Ghosts and monsters can’t see/hear you if you can’t see/hear them (thus confirming that I reason at the level of the Ravenous Bugblatter Beast of Traal).

  1. I am obviously a Love Goddess. If I so much as toy with the idea of having a crush on any single male of my acquaintance, including ones who appear to be terminally single, within a matter of weeks this person will have Found True Love. With someone who isn’t me.

  2. (I stole this from Atlantic Monthly, but I believe it makes good sense.) The real reason for the current epidemic of French-bashing is that stereotypical French people bear a striking resemblance to stereotypical New Yorkers. It has been un-PC for the rest of America to criticize New Yorkers for over a year, but all that latent resentment has to come out somewhere.

This is so deep and introspective, I feel like I’m high. I’m printing this and taping it to my computer monitor to remind me to be a nice person.

My theory: The smurfs were members of a communist society.

Yes! My paired down version of this is that women find stuff better than men and men find places better than women.

Women also have better ESP than men in day to day, mundane prognostication. We know who is on the phone while it’s still ringing. They don’t. Will someone please do a study?

Oops, should have previewed - that would be pared down. Guess I should have forseen that.:smiley:

Here is another of my theories, which I wasn’t able to quite put into the right words until I heard Frank DeFord say it on NPR this morning:

 "There is no position for the Cubs or Red Sox in any ordered Universe."

Of course, this is not really a theory so much as it is the Eleventh Commandment.

hmmmmm, that would explain my life too.

All right, folks, he figured it out. Onto phase 2! Lissa, you prep the canines, Osbie, you’re in charge of the felines, and remember to make sure he can’t read this thread!

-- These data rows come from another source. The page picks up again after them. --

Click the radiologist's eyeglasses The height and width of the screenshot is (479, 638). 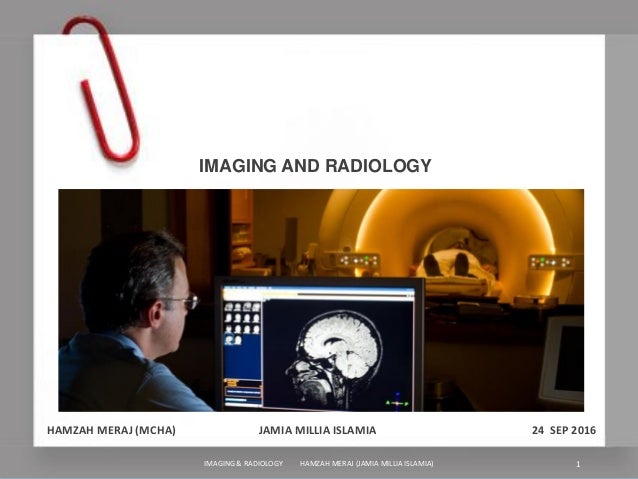pos(183,300)
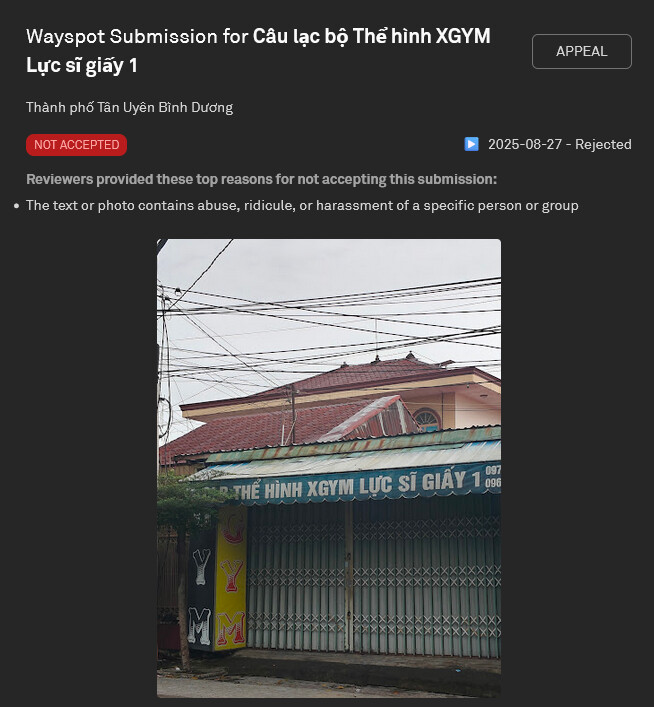Click the APPEAL button

coord(581,51)
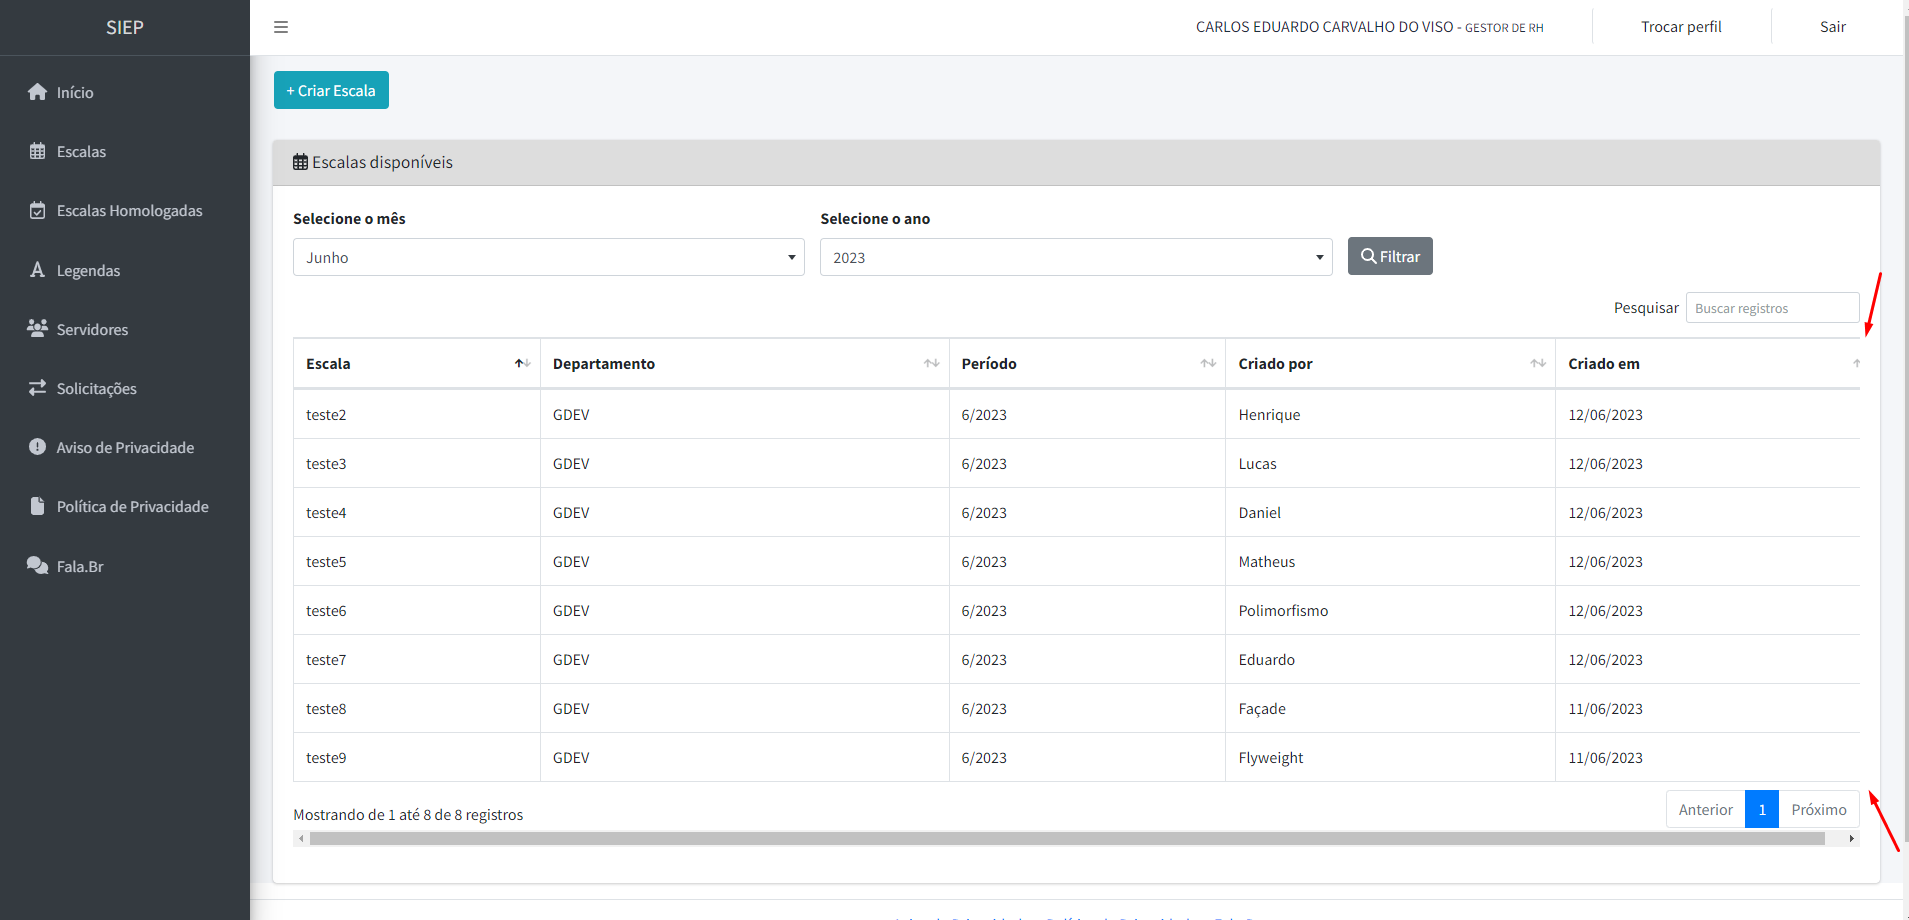Click the Início home icon

coord(38,92)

personal illogical theory:

Diana was killed in an MI6 black bag op because she was to marry Dodi. Hit was performed after the Queen herself reached out through her security people, to find someone high enough up in MI6 who’d have loyalty to Queen over Tony. All expendable players were fatalities in a freak train derailment less than 2 weeks later.

Yes, its a crap theory…

Feh, amateur prognosticator. There WILL be a study done, in 2007, but you should have forseen that…

:wink:

The first shirt you pull out of the dryer when you’re in a hurry will be the one which is most severely contorted away from a ‘wearable’ state.

Bush Sr. knows who shot Kennedy.

Funny you should say that. My theory is that Bush Sr. engineered the 9/11 hijackings through his CIA connections in order to enable Bush Jr. to distract the public long enough to do most of the stuff he’s been doing (siphon money to his business friends, and so on). Given that there is some evidence of CIA-bin Laden connections in the past, this is not the most implausible theory in the world, but I keep hoping that it isn’t true. And if it is, I don’t really want to know anyway.